In the Space Academy in America, not only did I have a lot of fun, all the spacecrafts, equipment, events and American cafeterias, etc, were incredible, but my life experience was irreconcilable with the people I met. After a handsome triumph in a game of structuring two-stage rockets, by using two balloons, a string, a rubber band, some paper clips and tape relying on the three laws of motion, I was given a nickname of “Big Boss.” However, I was not so lucky on the next game, I messed up my relationship with my team. Perhaps I acted too conceited as though everybody was wrong, even though I might have been the only wrong person. Or perhaps, if I may be so bold as to criticize, some of them designated themselves as elites living in an intellectual capital, having discrimination against my hometown, as if is was a rural backwater with only one life – me.
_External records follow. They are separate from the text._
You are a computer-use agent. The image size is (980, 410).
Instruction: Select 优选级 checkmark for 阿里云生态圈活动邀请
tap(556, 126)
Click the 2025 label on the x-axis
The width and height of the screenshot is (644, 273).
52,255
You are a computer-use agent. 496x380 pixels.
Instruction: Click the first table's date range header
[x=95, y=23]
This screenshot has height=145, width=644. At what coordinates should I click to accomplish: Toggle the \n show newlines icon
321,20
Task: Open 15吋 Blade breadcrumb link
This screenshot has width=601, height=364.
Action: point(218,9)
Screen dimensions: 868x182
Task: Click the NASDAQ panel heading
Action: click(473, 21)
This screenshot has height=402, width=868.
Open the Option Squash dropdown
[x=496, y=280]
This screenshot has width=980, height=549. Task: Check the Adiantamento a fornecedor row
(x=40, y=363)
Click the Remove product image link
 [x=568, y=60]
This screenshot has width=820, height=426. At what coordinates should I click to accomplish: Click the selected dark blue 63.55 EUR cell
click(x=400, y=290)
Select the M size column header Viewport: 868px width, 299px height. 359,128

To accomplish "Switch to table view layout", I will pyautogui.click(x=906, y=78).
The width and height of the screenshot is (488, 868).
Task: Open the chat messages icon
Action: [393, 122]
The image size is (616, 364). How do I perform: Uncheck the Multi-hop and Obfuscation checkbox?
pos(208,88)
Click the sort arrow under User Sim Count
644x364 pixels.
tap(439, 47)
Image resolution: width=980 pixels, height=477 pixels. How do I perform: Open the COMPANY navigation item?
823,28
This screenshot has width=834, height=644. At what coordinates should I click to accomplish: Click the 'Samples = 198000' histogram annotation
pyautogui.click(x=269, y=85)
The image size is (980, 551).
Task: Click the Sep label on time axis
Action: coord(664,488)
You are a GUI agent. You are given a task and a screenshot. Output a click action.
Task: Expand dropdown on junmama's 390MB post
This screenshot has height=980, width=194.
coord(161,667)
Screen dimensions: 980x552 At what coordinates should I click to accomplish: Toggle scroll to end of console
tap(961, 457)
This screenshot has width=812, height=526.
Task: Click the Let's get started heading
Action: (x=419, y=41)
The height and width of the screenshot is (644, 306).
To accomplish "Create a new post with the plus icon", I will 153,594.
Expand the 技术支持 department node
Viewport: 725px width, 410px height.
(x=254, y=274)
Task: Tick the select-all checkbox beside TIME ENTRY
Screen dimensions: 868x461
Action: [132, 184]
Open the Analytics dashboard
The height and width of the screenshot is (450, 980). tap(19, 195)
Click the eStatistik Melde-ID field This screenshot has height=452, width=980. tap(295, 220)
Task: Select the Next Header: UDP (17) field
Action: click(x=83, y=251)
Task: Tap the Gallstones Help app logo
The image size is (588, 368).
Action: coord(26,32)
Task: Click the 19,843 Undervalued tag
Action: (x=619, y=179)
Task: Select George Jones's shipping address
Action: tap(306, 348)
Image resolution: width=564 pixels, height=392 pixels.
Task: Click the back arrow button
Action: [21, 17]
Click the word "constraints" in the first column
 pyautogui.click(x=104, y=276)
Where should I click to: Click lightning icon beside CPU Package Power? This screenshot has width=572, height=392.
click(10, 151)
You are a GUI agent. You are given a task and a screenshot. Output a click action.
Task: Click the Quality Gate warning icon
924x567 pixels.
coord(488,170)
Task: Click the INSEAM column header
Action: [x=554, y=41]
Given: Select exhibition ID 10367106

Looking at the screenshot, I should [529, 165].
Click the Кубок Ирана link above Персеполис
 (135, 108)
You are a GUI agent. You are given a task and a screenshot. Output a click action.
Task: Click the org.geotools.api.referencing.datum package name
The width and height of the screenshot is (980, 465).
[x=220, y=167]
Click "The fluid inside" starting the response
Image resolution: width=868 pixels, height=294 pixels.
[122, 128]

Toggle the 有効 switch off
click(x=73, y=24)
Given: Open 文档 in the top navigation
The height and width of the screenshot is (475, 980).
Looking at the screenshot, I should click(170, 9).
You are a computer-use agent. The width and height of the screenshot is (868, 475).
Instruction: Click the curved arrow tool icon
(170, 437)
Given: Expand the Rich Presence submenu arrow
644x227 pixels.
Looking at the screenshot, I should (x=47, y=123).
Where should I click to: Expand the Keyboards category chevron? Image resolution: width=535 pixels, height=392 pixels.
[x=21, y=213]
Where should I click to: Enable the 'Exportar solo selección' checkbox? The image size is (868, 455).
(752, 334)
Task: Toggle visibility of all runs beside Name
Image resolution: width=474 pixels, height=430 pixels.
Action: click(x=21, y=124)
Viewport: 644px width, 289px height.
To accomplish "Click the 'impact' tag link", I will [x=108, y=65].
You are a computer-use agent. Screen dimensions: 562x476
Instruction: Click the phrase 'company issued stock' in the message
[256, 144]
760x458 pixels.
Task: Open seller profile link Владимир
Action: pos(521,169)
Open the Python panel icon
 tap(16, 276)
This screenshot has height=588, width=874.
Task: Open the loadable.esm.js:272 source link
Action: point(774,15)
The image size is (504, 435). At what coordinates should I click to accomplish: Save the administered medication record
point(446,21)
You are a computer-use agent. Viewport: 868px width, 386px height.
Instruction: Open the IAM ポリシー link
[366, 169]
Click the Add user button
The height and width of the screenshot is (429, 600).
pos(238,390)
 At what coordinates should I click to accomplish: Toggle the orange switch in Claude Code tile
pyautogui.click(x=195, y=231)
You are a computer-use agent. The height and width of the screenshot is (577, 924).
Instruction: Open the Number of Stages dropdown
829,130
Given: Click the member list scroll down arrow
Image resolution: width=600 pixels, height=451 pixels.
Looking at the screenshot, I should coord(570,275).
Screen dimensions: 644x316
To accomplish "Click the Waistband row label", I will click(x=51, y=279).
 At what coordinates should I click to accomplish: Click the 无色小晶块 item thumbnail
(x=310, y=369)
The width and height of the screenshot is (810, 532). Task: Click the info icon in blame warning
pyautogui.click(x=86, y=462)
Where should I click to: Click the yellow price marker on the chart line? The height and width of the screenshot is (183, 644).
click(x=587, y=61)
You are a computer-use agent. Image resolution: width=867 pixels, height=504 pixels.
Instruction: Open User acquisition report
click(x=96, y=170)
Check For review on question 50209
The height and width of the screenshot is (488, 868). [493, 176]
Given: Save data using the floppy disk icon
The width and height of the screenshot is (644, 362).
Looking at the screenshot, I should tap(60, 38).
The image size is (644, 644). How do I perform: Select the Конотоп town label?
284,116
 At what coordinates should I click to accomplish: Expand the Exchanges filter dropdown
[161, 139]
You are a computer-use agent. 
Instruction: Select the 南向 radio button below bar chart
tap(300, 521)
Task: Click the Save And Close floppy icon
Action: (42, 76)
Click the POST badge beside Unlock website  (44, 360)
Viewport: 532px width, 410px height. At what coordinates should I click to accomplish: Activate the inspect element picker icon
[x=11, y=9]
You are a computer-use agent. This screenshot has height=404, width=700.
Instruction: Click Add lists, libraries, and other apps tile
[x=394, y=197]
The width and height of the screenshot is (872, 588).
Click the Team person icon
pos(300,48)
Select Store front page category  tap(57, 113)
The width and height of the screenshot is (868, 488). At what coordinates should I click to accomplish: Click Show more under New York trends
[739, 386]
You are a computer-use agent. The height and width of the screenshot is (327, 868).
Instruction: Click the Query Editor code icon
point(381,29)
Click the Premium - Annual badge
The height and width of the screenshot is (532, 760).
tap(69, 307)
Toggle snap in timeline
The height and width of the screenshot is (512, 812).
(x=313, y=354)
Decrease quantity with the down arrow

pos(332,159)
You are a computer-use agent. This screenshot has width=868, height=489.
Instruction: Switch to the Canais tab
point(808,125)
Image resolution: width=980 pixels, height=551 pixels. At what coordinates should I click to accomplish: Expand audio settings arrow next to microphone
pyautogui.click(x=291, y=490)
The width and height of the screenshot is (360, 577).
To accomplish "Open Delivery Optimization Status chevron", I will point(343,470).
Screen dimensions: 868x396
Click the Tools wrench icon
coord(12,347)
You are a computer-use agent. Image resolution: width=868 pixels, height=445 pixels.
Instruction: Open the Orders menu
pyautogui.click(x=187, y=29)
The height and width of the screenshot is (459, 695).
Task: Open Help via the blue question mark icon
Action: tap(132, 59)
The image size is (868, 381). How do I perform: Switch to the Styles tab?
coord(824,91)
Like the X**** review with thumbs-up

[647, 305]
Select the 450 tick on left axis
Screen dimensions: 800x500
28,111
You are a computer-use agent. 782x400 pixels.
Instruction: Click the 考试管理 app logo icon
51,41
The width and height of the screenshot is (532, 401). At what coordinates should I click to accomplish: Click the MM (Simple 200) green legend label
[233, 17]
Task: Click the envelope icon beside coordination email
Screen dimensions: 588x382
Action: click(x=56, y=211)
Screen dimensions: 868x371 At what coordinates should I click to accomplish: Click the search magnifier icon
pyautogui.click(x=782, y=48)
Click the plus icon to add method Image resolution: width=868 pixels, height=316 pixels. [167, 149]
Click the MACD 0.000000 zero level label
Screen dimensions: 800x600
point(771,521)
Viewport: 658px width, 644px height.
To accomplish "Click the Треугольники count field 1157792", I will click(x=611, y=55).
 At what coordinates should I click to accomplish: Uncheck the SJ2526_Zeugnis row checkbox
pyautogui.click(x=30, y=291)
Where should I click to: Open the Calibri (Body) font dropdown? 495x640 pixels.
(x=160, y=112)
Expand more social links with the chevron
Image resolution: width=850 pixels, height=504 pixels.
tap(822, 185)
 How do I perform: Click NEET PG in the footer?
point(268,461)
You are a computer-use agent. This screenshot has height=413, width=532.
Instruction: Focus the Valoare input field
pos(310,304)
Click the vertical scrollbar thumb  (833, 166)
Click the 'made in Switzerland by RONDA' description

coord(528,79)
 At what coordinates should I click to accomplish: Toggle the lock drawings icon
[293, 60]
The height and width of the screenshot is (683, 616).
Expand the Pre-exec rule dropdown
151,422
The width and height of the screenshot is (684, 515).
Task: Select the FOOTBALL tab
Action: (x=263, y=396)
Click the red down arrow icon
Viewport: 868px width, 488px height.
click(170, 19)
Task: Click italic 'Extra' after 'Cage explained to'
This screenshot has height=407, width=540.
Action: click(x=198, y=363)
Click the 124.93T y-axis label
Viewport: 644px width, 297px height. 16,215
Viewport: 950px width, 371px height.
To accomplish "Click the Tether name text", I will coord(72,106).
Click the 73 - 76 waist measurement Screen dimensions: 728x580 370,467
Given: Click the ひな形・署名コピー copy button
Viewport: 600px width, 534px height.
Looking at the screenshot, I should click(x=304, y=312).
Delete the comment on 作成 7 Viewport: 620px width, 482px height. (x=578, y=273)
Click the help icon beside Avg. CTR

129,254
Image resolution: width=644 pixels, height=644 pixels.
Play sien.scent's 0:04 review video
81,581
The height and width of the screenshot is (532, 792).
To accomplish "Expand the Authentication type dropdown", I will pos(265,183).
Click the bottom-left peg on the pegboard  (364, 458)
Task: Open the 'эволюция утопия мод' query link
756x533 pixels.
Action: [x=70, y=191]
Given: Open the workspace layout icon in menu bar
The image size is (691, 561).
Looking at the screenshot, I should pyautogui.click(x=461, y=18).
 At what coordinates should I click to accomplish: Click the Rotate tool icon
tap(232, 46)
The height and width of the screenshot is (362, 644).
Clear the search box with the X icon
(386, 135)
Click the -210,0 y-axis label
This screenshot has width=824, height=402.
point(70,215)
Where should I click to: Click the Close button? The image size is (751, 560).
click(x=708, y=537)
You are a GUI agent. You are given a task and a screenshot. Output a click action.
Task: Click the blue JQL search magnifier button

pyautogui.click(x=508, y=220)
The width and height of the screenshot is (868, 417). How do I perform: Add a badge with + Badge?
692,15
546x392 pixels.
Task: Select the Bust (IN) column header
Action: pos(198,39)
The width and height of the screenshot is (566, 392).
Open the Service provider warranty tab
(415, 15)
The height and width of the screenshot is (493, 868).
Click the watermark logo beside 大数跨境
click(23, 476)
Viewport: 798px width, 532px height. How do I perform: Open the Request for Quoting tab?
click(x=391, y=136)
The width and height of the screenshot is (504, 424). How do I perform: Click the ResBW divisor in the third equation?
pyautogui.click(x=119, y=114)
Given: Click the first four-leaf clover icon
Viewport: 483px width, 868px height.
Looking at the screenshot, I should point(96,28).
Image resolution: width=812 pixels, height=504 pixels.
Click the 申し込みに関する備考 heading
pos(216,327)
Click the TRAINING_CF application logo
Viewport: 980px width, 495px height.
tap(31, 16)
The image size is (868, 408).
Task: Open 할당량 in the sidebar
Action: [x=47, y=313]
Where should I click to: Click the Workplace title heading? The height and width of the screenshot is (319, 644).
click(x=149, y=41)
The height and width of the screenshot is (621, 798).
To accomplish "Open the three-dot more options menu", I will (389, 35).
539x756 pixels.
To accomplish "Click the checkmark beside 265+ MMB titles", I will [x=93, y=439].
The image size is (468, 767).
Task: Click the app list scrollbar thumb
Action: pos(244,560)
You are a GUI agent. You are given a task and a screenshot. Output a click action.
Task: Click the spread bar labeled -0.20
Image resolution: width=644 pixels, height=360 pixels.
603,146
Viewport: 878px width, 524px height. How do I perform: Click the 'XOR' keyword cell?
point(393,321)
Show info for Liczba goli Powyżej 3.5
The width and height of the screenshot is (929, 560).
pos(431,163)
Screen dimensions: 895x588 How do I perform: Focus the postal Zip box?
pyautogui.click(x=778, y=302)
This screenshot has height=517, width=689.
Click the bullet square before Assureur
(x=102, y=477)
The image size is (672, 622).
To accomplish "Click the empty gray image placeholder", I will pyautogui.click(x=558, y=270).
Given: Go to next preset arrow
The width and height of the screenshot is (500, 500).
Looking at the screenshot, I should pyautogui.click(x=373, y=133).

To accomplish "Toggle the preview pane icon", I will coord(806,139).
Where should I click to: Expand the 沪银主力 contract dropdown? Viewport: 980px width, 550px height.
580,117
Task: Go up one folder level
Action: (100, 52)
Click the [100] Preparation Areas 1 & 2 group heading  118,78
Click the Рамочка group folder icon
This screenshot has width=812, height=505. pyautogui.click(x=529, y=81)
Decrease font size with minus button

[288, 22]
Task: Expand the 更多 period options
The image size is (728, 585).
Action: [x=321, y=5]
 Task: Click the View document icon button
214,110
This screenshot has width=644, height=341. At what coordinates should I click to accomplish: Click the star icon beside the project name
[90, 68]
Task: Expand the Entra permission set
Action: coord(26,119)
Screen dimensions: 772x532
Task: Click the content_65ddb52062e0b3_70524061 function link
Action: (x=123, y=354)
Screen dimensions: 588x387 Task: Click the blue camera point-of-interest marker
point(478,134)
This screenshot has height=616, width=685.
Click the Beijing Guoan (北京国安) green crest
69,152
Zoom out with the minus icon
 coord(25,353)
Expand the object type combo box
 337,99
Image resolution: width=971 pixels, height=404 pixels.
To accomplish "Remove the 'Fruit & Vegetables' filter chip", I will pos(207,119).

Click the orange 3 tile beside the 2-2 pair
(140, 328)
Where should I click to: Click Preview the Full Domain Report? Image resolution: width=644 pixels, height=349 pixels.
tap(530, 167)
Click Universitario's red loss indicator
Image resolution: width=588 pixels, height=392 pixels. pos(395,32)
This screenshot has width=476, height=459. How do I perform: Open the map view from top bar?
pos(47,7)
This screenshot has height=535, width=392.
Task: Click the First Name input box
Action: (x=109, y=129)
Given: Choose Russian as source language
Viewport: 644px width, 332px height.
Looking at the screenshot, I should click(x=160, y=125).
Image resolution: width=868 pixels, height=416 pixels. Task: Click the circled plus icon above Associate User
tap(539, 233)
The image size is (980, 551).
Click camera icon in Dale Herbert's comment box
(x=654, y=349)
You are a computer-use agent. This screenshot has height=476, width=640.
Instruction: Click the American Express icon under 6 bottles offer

This game was mainly about how to keep things from burning out in an extremely high temperature, resembling the time when shuttles rush into the atmosphere. We took a small, square copper cube stuck on the bottom of an iron pen with glue, and used some wire netting and steel wires to shield if from the flame projector. We all knew there are three ways heat is transported, convection, conduction and radiation. So the more distance between the iron pen and projector, the less heat the iron would get. It's like common sense. Nevertheless, my friends set an opposing opinion, he covered the iron pen all around instead of keeping a distance with wires. And undoubtedly, there began an irreconcilable conflict.

The problem was a dilemma: you could choose the wrong solution and fail the competition in order to keep a good relationship, or else argue with them, but you might beat him in a fiasco after finally he figured the truth out. If there appears to be an answer, I will still remain unconvinced because it was an unsolvable mystery.